Demographic Bias in Facial Recognition and Liveness

Experts grapple with the fact that training datasets for facial recognition may reflect the same demographic biases that exist in real life.

Definition & Overview

Although facial recognition has shown steady improvement in accuracy and liveness detection — both passive and active liveness — there is still a lack of inclusion of all racial and gender characteristics and the issue is still addressed in scientific publications occasionally. A number of experiments, including those conducted by Joy Buolamwini and Timnit Gebru in 2018 and 2019, revealed gender/racial unfairness and inaccuracy in facial recognition (see below).

Global distribution of skin color (Encyclopaedia Britannica)

This issue is largely attributed to poorly balanced data that is used for training face liveness and recognition solutions, as well as biased modelling approaches.

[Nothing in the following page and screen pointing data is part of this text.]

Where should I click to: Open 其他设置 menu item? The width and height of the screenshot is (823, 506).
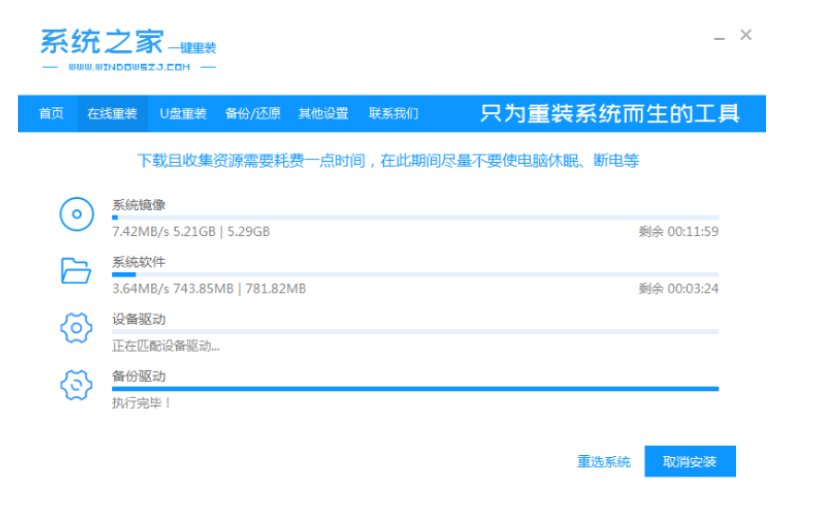(323, 113)
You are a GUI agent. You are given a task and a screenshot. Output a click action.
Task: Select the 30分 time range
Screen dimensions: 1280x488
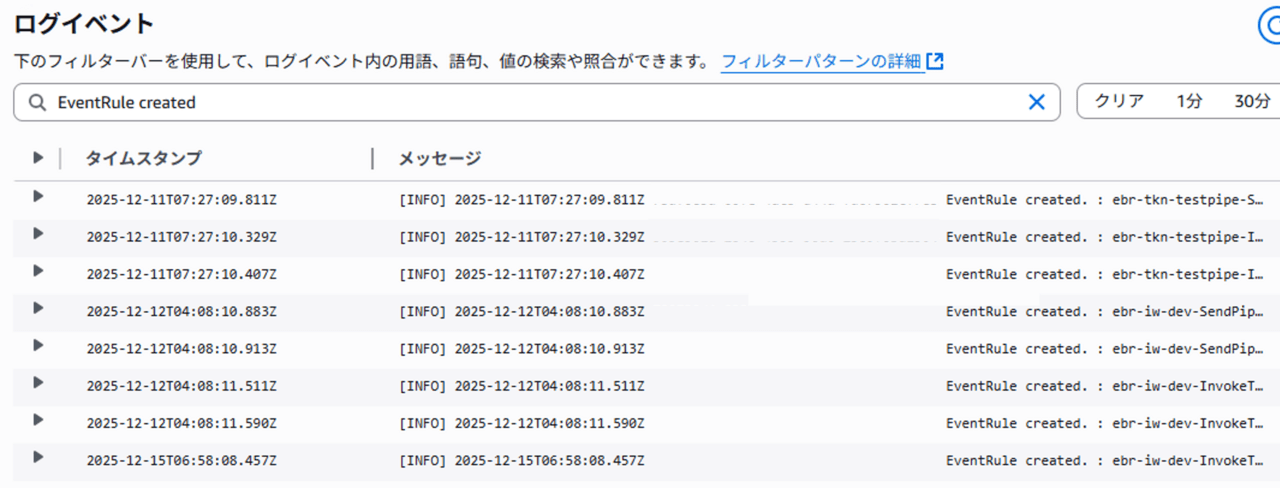coord(1252,102)
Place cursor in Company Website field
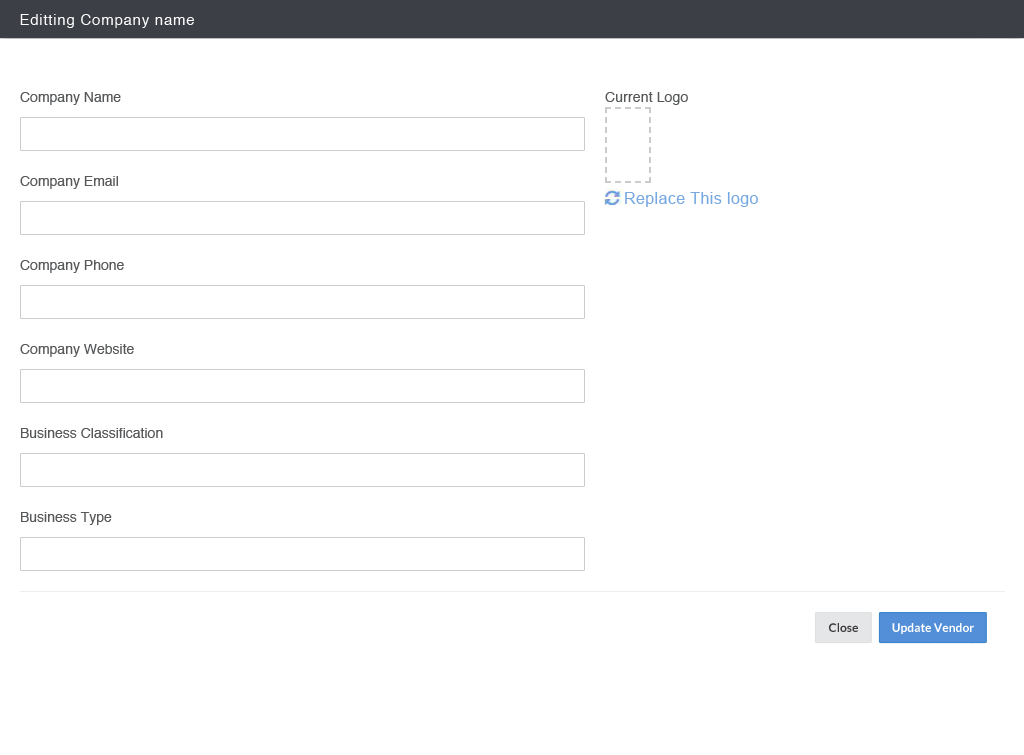 (x=302, y=386)
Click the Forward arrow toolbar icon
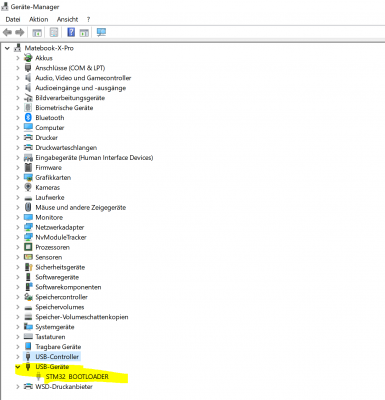The image size is (385, 400). (x=20, y=32)
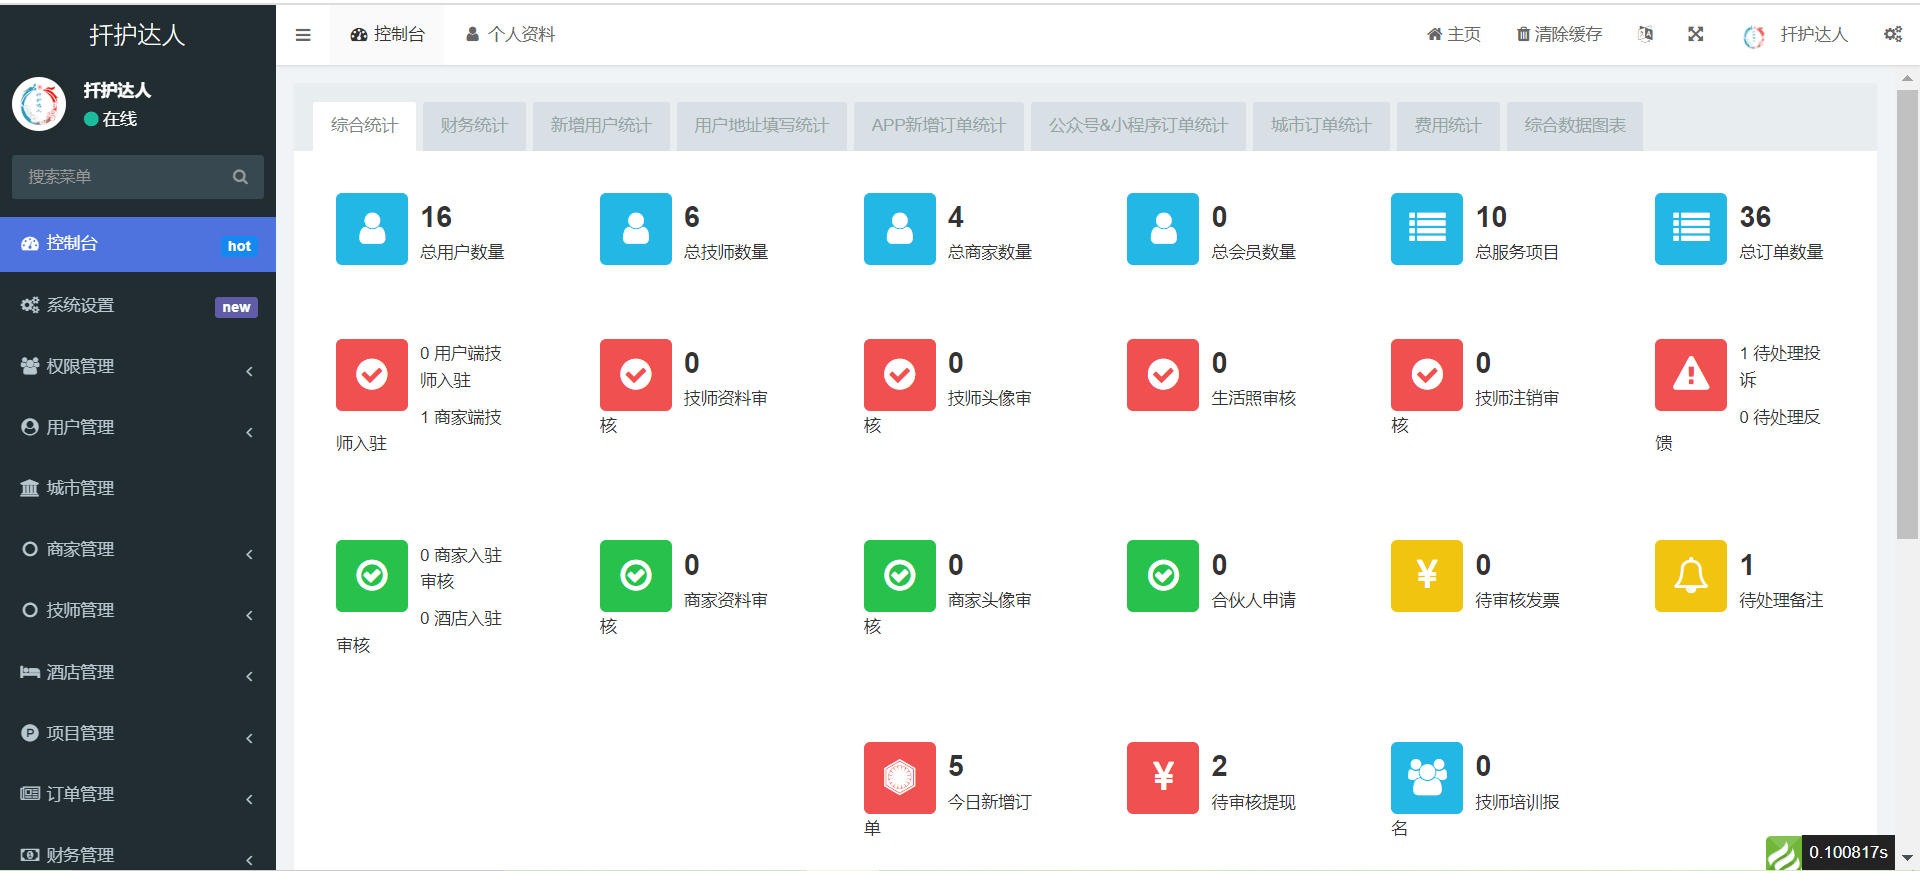The image size is (1920, 871).
Task: Click the search magnifier icon in sidebar
Action: pyautogui.click(x=240, y=177)
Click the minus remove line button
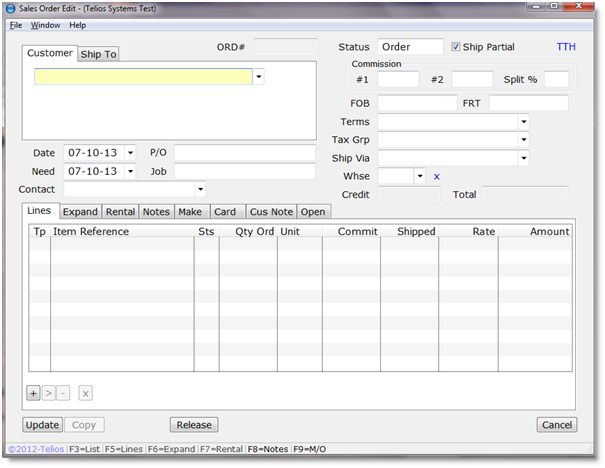The height and width of the screenshot is (468, 605). tap(63, 393)
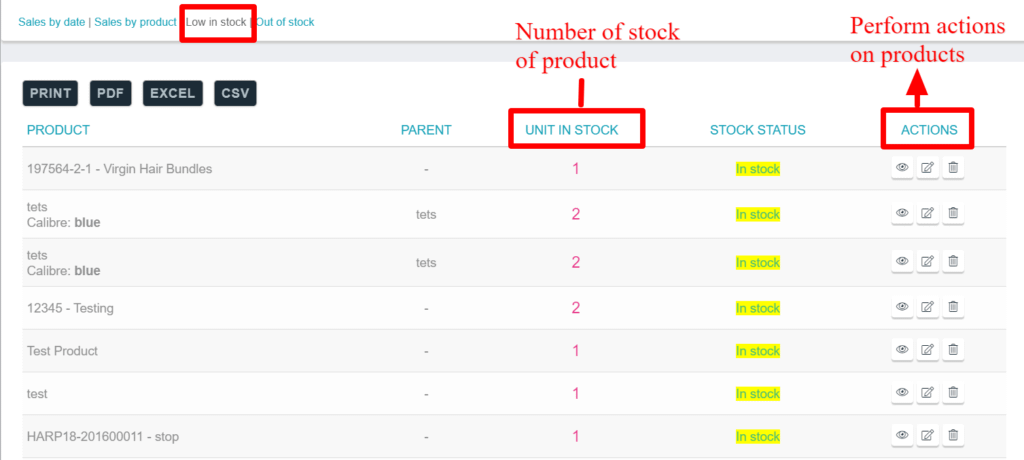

Some studies raise a concern about deliberate discrimination in the field. At the same time a group of notable face datasets — FairFace, Racial Faces in the Wild, DFDC — have been designed with racial balance in mind.

Joy Buolamwini, computer scientist and digital activist

Countermeasures are suggested in response to the issue and include a debiasing Presentation Attack Detection (PAD) algorithm based on a Multi-Task Cascaded Convolutional Neural Network (MTCNN), applying demographic features removal, using data resampling during the training phase, assembling more racially proportionate datasets, and so on. Facial anti-spoofing with its types, countermeasures, and challenges is expected to be impartial in regard to racial diversity.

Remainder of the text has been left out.